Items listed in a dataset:

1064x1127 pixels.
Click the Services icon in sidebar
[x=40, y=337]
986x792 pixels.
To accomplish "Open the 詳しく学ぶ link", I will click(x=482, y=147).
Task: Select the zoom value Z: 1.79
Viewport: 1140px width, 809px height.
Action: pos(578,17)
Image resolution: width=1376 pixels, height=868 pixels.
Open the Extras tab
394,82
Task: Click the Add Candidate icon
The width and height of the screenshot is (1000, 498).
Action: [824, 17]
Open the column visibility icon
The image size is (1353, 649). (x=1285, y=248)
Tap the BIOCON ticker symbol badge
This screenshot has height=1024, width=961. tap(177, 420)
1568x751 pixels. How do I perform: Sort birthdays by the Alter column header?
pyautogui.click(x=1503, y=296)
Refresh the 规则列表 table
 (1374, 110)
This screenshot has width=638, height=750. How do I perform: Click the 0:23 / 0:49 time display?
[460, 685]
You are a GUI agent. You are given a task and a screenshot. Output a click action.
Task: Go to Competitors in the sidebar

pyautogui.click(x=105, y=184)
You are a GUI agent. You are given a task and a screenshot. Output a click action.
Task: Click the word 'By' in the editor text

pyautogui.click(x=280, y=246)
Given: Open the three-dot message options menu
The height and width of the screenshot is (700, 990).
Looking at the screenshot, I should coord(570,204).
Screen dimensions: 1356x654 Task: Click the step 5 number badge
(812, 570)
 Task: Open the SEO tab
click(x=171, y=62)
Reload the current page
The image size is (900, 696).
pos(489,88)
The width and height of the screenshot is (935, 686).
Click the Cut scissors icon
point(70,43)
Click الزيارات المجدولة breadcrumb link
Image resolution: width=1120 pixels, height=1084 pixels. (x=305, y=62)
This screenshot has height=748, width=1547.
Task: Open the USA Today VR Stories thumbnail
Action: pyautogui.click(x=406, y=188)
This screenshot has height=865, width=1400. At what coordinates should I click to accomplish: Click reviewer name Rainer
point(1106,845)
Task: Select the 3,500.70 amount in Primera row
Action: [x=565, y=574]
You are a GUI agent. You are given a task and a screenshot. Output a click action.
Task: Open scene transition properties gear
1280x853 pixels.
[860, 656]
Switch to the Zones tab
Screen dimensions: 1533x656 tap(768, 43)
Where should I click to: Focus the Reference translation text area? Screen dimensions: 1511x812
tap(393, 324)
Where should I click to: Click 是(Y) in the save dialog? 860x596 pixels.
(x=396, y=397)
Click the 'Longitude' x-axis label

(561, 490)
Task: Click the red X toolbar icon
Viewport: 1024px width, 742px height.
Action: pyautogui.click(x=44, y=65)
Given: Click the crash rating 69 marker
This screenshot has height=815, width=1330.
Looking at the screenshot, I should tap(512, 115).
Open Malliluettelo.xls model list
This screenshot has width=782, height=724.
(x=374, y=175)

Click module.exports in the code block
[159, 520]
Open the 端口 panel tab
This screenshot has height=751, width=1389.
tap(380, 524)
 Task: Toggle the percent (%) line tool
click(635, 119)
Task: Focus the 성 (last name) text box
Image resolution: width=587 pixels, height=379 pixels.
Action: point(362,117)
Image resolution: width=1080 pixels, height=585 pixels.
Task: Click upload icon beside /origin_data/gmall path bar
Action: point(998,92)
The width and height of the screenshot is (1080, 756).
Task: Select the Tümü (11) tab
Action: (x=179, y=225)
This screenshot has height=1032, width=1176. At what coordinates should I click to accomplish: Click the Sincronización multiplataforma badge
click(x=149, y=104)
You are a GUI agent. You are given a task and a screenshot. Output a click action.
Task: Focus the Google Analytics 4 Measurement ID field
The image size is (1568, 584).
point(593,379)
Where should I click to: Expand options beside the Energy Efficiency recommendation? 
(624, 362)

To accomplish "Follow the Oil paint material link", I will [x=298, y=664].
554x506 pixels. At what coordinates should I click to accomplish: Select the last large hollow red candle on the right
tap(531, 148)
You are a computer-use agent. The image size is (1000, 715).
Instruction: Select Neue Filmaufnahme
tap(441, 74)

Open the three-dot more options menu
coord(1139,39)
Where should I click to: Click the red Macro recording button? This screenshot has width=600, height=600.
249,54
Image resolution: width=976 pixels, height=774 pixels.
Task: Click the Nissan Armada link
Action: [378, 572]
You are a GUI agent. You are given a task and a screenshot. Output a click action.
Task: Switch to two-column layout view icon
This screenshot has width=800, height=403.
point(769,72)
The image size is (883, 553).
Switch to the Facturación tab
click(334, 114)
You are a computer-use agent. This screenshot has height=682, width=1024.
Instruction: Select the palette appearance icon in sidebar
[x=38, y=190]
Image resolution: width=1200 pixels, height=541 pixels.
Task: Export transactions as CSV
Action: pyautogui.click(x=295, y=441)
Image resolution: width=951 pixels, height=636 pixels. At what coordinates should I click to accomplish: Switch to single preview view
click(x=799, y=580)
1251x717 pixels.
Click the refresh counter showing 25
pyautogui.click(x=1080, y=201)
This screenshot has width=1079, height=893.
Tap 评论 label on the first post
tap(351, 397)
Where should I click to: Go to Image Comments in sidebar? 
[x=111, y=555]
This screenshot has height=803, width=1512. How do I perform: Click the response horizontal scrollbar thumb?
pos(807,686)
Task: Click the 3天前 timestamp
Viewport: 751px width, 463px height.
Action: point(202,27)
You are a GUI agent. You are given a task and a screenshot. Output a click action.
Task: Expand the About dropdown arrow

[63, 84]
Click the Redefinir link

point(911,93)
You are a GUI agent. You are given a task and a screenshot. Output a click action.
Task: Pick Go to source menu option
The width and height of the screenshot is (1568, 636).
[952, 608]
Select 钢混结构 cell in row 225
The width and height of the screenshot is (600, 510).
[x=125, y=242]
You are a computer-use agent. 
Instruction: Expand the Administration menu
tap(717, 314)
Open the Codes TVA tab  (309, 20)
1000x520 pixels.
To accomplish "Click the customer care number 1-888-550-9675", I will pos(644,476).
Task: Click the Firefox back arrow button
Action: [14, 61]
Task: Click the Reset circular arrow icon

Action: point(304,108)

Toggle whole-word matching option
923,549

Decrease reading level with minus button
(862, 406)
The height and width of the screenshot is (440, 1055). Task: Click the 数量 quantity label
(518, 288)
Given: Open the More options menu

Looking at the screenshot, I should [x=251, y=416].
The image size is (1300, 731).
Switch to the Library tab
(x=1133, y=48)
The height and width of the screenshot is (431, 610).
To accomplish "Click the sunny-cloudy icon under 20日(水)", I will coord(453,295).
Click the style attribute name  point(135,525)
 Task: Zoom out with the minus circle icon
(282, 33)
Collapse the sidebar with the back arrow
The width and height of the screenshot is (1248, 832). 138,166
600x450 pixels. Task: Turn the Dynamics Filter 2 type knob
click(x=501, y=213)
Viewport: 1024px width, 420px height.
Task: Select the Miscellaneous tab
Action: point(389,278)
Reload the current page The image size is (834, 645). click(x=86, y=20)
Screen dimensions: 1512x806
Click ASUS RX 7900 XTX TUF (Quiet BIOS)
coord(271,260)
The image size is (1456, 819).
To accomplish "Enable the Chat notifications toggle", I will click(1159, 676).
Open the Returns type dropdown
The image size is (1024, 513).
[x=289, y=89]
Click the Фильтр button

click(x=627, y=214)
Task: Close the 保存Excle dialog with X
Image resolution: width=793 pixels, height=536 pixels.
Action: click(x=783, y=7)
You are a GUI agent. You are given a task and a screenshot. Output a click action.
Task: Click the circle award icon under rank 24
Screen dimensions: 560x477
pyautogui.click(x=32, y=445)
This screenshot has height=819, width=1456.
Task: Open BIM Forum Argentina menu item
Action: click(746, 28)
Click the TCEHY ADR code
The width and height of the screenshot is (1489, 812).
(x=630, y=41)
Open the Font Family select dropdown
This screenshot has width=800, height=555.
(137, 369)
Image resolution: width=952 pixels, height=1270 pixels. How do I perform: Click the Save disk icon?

(PROBLEM STATEMENT):
Whenever a line of the data includes "computer", copy that line.

(RESULT OF THE EXERCISE):
You are a computer-use agent. The image size is (1000, 715).
You are a computer-use agent. This screenshot has height=682, width=1024.
You are a computer-use agent. 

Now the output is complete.